Beyond that, through mid-expansion changes to controversial features such as Conduits, Renown progression, Torghast, and gearing strategies (namely via the return of fan-favorite class tier sets), Blizzard has made an attempt to remedy many of WoW’s self-inflicted in-game issues.
“I have a lot of faith in Blizzard, at least in the way they’re saying they think about the game in what they will do for the next expansion looking back on this one. I think they learned a lot of lessons,” Maximum said.
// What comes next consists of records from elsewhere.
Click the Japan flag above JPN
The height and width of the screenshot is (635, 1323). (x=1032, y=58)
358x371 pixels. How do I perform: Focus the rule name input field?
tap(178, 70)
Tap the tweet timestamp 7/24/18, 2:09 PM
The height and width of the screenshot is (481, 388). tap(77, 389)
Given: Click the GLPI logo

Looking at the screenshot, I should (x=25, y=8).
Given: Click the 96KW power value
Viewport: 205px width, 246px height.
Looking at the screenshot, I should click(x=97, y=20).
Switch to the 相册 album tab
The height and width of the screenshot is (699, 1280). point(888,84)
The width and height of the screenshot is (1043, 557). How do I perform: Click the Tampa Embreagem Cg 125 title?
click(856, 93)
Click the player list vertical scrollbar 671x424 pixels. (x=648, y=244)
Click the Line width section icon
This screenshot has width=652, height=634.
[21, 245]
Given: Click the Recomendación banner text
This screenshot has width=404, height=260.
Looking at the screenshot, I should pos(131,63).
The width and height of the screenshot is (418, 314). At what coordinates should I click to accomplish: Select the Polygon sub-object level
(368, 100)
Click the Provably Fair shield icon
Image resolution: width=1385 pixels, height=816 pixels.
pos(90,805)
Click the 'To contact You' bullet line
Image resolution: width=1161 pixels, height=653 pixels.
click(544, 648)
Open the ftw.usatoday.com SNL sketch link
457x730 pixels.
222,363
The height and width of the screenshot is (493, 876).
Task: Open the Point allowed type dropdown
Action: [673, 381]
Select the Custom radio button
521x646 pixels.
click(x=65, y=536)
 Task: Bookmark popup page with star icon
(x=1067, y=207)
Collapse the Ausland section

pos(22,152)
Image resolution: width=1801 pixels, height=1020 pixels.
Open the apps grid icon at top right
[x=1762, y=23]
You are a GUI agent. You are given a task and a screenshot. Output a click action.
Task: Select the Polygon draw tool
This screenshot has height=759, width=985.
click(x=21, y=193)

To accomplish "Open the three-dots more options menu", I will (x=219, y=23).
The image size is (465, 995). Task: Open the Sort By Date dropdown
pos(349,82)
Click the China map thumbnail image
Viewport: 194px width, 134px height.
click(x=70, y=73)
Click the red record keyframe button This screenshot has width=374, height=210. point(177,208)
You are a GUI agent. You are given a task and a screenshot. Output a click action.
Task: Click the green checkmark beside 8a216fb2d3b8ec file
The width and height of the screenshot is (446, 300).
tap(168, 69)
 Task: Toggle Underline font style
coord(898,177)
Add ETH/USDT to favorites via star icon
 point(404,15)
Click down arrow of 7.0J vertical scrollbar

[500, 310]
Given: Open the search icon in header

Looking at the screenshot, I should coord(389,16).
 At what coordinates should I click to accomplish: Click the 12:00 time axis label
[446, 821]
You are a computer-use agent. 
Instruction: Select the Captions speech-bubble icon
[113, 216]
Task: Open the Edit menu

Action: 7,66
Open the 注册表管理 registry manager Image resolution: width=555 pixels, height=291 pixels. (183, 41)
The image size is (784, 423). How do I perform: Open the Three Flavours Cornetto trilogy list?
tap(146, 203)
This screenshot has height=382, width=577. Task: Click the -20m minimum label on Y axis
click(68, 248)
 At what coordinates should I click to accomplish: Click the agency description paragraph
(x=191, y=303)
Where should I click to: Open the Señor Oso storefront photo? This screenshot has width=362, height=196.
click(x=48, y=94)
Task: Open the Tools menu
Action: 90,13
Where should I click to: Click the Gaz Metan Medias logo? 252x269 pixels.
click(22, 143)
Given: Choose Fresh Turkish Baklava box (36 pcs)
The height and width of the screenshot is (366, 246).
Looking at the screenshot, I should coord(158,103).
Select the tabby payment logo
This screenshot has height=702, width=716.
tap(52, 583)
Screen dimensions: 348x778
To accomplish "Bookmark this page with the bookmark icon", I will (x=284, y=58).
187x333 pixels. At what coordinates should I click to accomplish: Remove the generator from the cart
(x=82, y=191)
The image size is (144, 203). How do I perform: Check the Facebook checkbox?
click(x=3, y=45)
Apart from WoW, Liquid is looking to eventually expand further into the MMO genre. And frankly, there isn’t a better time to do so. With high-profile developers such as Amazon, Riot Games, and others investing into the MMO scene, the genre could be seeing its first major renaissance since the early 2000s. Although WoW has held onto the MMO landscape with a vice grip for the better part of the last decade-plus, the future is likely to include space for breakthrough titles like Final Fantasy XIV, Lost Ark, and the yet-to-be-released untitled MMO from Riot Games—the latter of which Liquid has its eyes set upon firmly.
“You have some of the major players in the game looking to invest and create in the MMO space and it’s a really cool thing,” Maximum said. “As far as Liquid, we’re very interested in that. I think it’s going to take some time to figure out exactly when we’ll get into these games. Specifically, with the Riot MMO, that is something that we’re really looking forward to.”
Liquid expressed interest in expanding its influence in the MMO space when the organization acquired Limit’s roster earlier this year. The franchise confirmed that, at the very least, Final Fantasy XIV and the untitled Riot MMO remain high priorities for the team, who originally competed in Wildstar events before transitioning to WoW on a full-time basis in 2016.
“When a new game comes out, we’re all in Discord playing that game and hanging out, and over time you play together and become very close,” Maximum said of his teammates. “But also, we have very similar interests. I also think it just comes from a good work environment because you don’t have to feel separated from these people after you’re done competing.”
For now though, WoW remains at the forefront for Liquid on the eve of their debut event under new management. The Sepulcher of the First Ones Race to World First event will begin tomorrow, March 8. Liquid will be featuring player-specific PoV livestreams of the event on its Twitch channel.